Ten years ago, when Britney Spears walked into a salon and shaved her own head, it was seen as the ultimate sign that she'd lost her damn mind. "SHEAR MADNESS" the cover of the New York Post screamed the next day, as the news spread rapidly around the world.
The incident turned head shaving into a kind of pop culture shorthand for having a nervous breakdown.
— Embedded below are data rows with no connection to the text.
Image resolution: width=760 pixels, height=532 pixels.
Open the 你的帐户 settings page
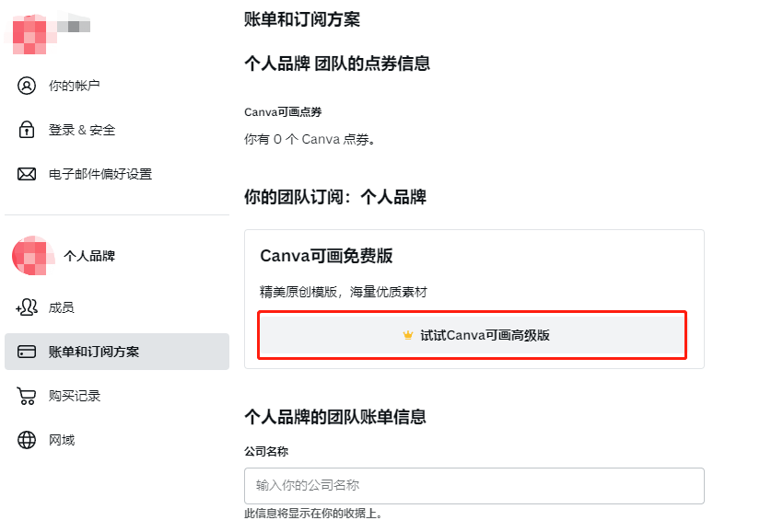(x=75, y=86)
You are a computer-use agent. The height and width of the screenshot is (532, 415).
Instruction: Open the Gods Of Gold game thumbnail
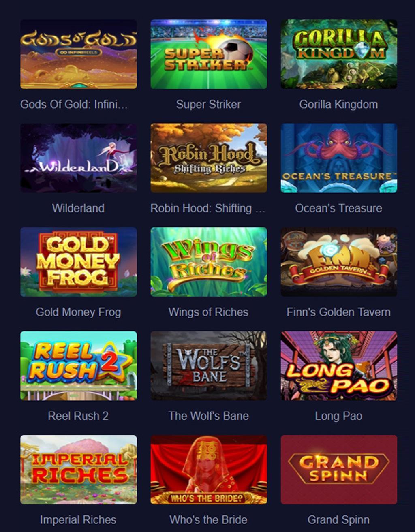[x=79, y=54]
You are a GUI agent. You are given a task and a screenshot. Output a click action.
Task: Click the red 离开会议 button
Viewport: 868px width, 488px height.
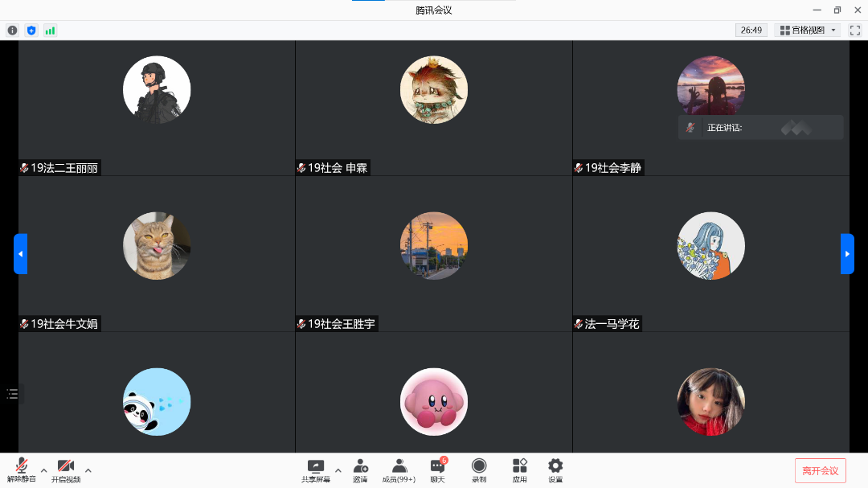tap(820, 471)
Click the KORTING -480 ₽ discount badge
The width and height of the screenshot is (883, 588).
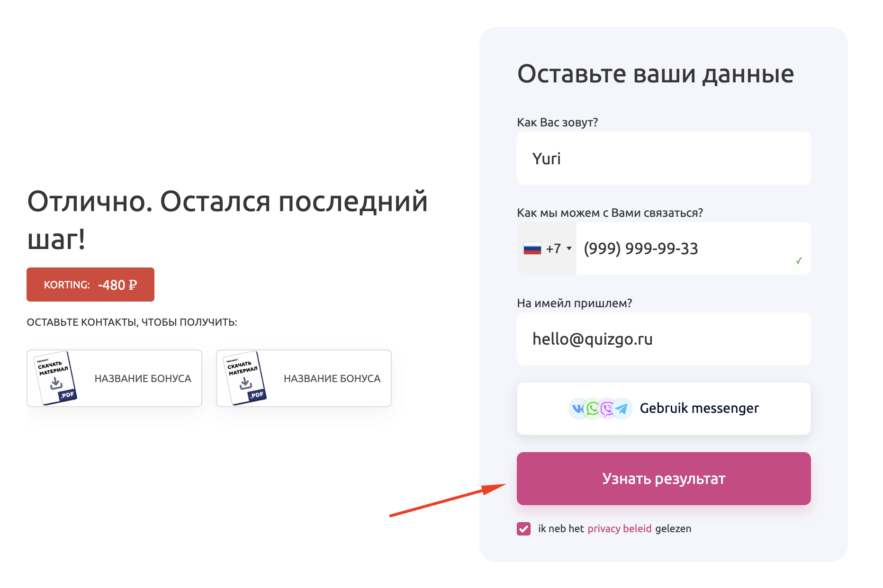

Hair and beauty website, NaturallyCurly, refers to head-shaving as "often a drastic decision driven by emotions," while health.am lists "shaving head or body hair" as #7 on a list of 10 Warning signs of schizophrenia as identified by family members.
Katy Perry has been referencing it as a means to prove her own mental stability since 2010. At the 2017 Grammy's alone, Perry made two separate references to the Britney incident, saying "the only thing left to do is shave my head, which I’m really saving for a public breakdown." Perry also told Ryan Seacrest that night that she was "taking care of [her] mental health" and that she hadn't "shaved [her] head yet." The backlash on Twitter was fast and furious and just two months later, Perry ate her words and, most unexpectedly, shaved most of her hair off -- an incident that was surprisingly under-reported, considering the degree of irony involved.
The online backlash that Perry received, as well as her subsequent hair U-turn in front of a disinterested press, were the first indicators that 2017 might finally be the year that women with shaved heads are no longer considered taboo, threatening, or ugly.
In Western culture, shaved heads are traditionally associated with hyper-masculinity in men (see: the military, prison, skinheads) and a symbol of deviant behavior for women -- whether they shave it themselves, thereby rejecting mainstream beauty standards, or have the cut forced upon them as punishment for being bad.